__About this task__:
If a line in the entries below contains "tweet", copy it.

━━━━━━━━

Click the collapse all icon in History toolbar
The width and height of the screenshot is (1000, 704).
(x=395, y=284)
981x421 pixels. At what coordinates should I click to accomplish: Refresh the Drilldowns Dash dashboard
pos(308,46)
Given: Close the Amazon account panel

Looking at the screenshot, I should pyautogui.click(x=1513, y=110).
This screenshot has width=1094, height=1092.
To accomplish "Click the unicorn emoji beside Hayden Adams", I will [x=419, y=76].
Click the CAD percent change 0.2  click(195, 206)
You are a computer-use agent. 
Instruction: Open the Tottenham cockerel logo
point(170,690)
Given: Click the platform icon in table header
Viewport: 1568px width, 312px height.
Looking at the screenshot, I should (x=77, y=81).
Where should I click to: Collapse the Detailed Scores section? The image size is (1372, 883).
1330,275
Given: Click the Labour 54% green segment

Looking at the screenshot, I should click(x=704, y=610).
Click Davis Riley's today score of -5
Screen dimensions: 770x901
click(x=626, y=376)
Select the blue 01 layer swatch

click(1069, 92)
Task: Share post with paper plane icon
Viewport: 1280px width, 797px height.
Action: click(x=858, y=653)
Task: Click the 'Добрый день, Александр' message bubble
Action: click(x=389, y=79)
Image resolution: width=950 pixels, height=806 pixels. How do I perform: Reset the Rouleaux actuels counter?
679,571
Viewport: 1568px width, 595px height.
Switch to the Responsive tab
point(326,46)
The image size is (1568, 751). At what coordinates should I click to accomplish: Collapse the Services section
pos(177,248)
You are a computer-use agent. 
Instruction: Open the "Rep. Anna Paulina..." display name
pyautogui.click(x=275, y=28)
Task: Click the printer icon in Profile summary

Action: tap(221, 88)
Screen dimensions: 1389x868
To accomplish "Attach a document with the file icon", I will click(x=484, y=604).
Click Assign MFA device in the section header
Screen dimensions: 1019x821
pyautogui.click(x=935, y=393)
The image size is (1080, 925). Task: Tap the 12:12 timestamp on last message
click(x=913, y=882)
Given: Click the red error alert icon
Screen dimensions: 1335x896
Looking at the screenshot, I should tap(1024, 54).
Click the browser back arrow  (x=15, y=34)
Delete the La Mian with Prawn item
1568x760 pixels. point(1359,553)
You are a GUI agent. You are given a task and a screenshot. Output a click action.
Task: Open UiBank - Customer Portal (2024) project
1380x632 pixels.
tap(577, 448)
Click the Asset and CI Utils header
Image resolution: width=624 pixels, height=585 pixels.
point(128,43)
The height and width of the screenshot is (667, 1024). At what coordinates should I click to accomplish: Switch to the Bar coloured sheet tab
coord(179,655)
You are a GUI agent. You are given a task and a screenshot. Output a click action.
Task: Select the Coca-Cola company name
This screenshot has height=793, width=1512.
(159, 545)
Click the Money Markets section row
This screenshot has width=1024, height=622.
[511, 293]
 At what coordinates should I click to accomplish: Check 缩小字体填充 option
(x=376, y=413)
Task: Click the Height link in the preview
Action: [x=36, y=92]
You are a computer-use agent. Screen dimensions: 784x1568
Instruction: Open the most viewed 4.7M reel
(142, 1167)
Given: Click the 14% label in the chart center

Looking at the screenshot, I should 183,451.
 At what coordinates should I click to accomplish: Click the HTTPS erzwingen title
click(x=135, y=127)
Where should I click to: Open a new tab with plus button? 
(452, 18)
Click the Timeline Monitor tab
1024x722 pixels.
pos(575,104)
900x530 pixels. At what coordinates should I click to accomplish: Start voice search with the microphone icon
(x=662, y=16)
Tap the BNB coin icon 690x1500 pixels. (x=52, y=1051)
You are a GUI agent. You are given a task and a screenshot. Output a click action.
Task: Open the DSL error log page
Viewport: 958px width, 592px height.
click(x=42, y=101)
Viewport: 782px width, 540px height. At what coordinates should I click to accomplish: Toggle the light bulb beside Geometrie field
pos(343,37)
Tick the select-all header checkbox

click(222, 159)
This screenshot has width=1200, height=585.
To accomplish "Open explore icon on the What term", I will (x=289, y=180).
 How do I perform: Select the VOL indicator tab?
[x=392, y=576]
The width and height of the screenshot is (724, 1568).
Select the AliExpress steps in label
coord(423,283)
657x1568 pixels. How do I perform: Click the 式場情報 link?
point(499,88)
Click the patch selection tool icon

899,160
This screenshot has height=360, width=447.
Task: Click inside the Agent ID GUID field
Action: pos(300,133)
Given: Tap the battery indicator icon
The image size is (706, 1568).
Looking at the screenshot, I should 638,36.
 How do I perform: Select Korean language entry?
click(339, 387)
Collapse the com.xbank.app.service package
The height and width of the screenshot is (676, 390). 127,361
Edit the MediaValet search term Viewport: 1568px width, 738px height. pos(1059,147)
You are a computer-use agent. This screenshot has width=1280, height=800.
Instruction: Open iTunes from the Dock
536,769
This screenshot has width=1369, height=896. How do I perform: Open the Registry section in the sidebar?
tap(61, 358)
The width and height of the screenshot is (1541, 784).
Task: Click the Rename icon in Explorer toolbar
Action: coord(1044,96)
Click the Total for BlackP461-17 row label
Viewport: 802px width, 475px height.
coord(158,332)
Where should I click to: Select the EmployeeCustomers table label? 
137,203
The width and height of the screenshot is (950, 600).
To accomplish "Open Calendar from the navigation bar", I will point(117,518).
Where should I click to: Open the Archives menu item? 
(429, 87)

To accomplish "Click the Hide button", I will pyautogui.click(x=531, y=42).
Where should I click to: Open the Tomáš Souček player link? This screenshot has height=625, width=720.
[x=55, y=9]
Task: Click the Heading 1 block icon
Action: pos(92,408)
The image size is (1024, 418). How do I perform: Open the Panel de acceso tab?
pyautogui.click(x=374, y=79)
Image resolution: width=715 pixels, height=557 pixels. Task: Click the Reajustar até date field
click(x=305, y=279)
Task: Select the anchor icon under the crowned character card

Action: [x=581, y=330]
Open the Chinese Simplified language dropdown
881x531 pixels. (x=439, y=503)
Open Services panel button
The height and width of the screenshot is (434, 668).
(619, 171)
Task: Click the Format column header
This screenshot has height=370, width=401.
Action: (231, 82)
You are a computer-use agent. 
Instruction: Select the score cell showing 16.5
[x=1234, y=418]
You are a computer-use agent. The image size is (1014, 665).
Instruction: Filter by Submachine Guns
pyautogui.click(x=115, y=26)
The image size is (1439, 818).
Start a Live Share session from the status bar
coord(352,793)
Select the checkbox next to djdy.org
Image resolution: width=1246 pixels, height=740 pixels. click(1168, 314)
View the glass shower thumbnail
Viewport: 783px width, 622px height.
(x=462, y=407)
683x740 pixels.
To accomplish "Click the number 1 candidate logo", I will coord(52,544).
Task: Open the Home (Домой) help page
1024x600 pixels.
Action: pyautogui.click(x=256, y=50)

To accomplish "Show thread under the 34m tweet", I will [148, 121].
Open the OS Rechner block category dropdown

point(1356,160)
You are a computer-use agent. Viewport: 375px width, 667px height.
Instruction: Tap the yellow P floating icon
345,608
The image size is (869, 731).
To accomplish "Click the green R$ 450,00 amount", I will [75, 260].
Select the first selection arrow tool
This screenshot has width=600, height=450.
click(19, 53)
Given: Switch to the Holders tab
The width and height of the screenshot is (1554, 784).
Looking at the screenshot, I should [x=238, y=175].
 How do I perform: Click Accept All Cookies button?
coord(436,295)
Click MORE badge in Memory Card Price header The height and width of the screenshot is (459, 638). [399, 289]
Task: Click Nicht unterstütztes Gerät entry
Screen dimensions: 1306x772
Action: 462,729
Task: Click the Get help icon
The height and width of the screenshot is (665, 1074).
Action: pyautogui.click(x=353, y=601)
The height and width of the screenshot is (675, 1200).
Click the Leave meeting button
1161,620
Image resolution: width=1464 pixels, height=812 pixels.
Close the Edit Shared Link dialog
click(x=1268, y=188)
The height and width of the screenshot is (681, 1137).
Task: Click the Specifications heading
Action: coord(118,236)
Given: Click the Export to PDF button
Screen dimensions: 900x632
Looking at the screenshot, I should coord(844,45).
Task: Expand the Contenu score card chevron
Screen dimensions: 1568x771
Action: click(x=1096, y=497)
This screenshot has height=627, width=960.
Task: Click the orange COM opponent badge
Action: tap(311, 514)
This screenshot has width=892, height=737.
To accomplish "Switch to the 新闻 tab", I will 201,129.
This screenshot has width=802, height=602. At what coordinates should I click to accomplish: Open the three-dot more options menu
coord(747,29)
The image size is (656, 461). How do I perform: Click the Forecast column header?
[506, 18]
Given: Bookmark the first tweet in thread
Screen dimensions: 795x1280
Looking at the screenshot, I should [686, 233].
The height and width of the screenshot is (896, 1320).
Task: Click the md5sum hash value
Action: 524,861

━━━━━━━━

__Reply__:
To accomplish "Show thread under the 34m tweet", I will [148, 121].
Given: Bookmark the first tweet in thread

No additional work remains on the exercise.